= Beginning of Section =

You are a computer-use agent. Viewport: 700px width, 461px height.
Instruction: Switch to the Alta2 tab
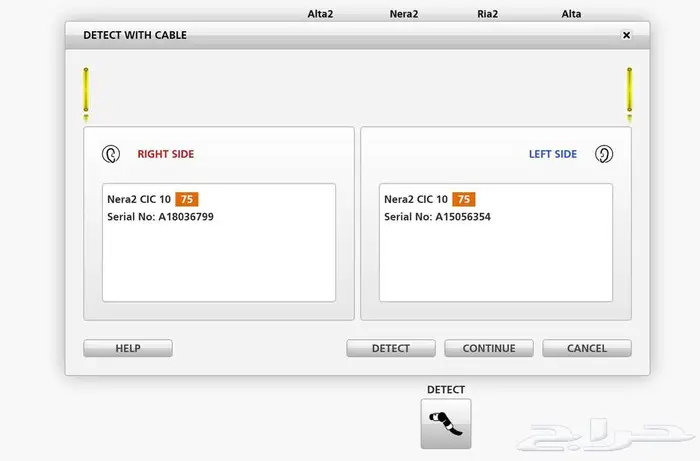319,14
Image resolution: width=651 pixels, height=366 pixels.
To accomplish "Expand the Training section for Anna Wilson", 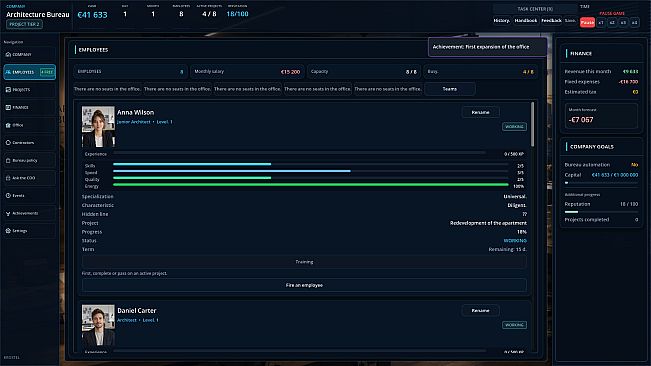I will point(304,262).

= End of Section =

Activity: Among the lines of the listing, count those holding the string "width" and reply with the count only.

Reply: 2